Missing spark of the old

Curtly Ambrose was bowling from a run-up of no more than four giant strides as the West Indies held their practice session here at the Murdoch University’s cricket facilities on Monday. It was, in fact, a walk-up but still Ambrose, now a bowling consultant of the team, often had the batsmen in trouble.

Just a few yards away, Richie Richardson, the batting consultant, was chatting up his charges while Clive Lloyd, the chairman of selectors, kept a close eye on the proceedings, every now and then breaking into a friendly banter with his group. Though Ambrose and Richardson’s careers overlapped for a few years, they belonged to different generations of cricketers while Lloyd had been done long ago. The three, however, were part of the Caribbean sides that ruled the cricketing world with an iron fist. What West Indies will not do to get cricketers of that pedigree now?

The obvious question to Lloyd, the Big Cat, was about the lack of quality pace attack that they once used to strut around. “It's quite obvious,” Lloyd said, talking about the decline in pace attack. “We'd love to have (Andy) Roberts, (Michael) Holding, (Curtly) Ambrose and (Courtney) Walsh but it doesn't happen in any other country. We've had a little bit of a decline but we have one or two young players coming through and you'll hear about them in another year or so,” he struck a hopeful note.

When it comes to West Indies cricket, it’s almost always about their famed pace bowlers but it’s somehow conveniently forgotten that they don’t either produce the batsmen of same quality. “I wouldn't say that,” he said when suggested that the team was too dependent on Chris Gayle. “Before Zimbabwe, Gayle hadn't really contributed.
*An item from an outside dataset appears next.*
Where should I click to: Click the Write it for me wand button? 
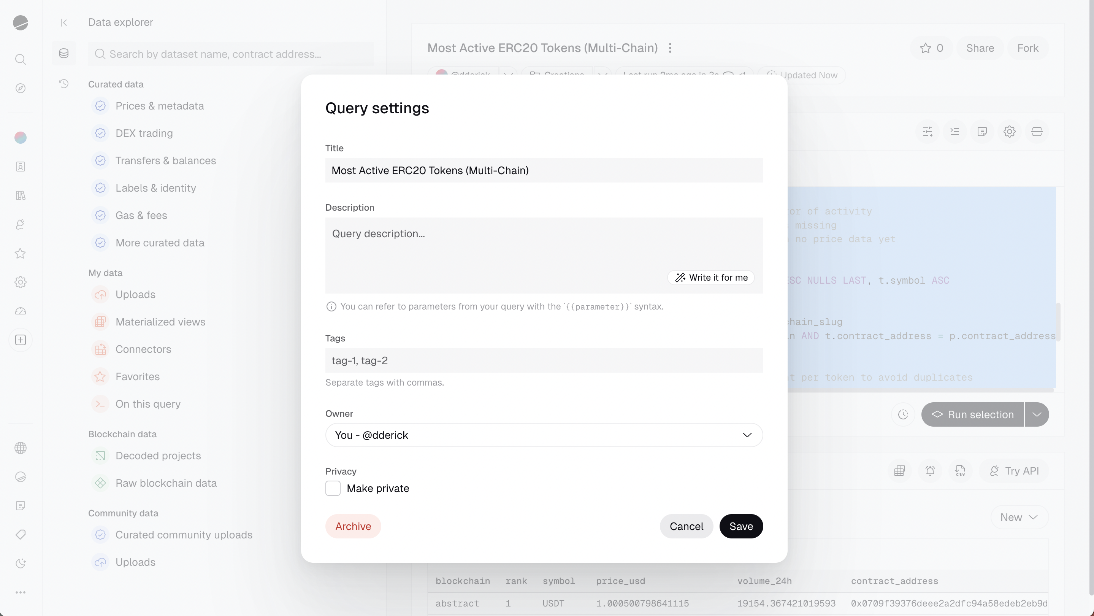(x=711, y=277)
It's great whenever we get a good start with him. He scores rather quickly. He's a very strong player. Whenever he takes off, it gives the team a good impetus… I think we have a formidable side. We bat to eight or nine; everybody from one to nine has done extremely well, posted big scores. So I don't think we have any problem there. Once we bat to our potential we will do extremely well,” he offered.    
     
Lloyd also sounded pretty optimistic about West Indies’ chances against India on Friday here at the WACA that holds many special memories for him. He led his side to an innings win against Australia in the first ever Test the West Indies played at this venue in 1975, smashing a 186-ball 149. West Indies have won five of the seven Tests played here, losing the last two when the decline set in. They have also won 10 of the 19 ODIs, losing eight while the other one ended in a tie against India.
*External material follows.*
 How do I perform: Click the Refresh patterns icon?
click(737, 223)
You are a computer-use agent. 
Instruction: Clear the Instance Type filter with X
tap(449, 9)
“It’s been pretty good,” he said of West Indies’ record here. “We've been pretty successful here over the years. It will be a good game. India will be good opponents. They've been playing well and we've been sporadic in our play but we're hoping that this pitch will suit us quite well. It should be quite an exciting game. The point is that we have a good bowling attack, good batsmen, and a good all-round side. If we bat, we have to make enough runs to win and defend. We do have the bowlers to do so. This pitch is quite good, it's got constant bounce. It's a good cricket pitch.”

Lloyd, though, was wary of India’s attack that restricted Pakistan to 224 all out, South Africa to 177 all out and the UAE to 102 all out. “They've won three out of three,” he said. “So we can't fault their bowling or their batting. India's always a formidable side and they'll continue to be so. But when you set a standard, people expect you to keep that standard all the time. India are doing well but I hope they don't do too well on Friday.
Their pace bowling seems to be pretty good and they have a good spin bowler in (R) Ashwin. They have got a good variety, and I think they have good all-round strength. Virat Kohli has been a tremendous player over the last two years and now they have the likes of (Shikhar) Dhawan coming through. I think they should do well.”